Short task ▸ Show every line of the records below that contains the string "perform", copying each such line in full.
── Input for this task
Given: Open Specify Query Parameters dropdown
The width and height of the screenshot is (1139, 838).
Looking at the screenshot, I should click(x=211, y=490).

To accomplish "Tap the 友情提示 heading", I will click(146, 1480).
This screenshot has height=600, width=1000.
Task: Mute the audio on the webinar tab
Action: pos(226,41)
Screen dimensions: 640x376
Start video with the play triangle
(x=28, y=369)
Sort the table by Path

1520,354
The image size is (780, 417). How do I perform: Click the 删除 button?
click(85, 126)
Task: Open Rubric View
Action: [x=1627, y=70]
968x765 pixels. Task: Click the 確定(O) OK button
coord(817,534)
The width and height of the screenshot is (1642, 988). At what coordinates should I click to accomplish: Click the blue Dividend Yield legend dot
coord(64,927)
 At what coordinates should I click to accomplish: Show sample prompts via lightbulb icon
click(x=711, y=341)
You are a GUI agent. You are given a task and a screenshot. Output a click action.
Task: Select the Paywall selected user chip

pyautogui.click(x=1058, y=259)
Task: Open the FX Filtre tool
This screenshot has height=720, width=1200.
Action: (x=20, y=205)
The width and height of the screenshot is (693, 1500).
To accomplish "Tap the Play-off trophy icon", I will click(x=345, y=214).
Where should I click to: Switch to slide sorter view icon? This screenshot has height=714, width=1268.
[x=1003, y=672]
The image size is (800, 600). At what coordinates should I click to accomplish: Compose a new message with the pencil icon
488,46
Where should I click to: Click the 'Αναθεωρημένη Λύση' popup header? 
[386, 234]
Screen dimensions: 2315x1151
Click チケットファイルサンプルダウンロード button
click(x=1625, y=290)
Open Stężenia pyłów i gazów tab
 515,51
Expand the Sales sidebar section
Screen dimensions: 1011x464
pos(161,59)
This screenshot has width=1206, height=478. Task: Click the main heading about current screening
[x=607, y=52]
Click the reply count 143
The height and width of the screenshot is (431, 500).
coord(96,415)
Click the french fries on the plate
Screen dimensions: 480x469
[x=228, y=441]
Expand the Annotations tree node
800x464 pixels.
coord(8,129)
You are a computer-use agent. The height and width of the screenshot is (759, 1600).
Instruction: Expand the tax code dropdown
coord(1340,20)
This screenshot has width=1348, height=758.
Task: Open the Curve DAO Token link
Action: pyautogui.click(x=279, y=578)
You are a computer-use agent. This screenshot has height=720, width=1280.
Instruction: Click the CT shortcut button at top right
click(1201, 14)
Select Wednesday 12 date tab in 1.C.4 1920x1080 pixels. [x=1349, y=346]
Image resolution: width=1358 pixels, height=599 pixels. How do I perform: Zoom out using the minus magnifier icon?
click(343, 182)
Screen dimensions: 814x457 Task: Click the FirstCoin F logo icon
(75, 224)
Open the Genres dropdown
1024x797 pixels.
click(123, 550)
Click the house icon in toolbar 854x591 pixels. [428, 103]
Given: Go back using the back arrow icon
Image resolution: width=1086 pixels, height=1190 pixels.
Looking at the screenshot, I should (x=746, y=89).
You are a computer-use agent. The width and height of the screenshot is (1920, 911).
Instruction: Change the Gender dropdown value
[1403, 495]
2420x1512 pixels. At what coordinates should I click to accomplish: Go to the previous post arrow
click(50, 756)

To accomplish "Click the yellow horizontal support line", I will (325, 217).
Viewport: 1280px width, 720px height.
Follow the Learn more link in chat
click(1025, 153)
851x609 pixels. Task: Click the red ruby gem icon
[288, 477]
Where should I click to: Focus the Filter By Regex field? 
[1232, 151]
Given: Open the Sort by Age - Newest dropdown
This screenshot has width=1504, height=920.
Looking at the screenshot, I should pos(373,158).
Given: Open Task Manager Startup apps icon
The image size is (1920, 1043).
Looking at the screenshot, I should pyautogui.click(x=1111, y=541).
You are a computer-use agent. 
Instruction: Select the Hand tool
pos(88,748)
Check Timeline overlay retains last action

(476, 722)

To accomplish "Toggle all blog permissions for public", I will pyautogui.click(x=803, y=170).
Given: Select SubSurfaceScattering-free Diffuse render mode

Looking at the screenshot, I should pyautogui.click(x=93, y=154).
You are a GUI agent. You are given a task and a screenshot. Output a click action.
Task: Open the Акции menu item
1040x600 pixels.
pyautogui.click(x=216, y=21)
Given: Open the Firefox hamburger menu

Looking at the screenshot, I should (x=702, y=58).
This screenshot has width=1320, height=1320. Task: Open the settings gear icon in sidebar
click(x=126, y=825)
────
Full response ▸
The image size is (780, 417). How do I perform: Click the 删除 button?
Image resolution: width=1358 pixels, height=599 pixels. How do I perform: Zoom out using the minus magnifier icon?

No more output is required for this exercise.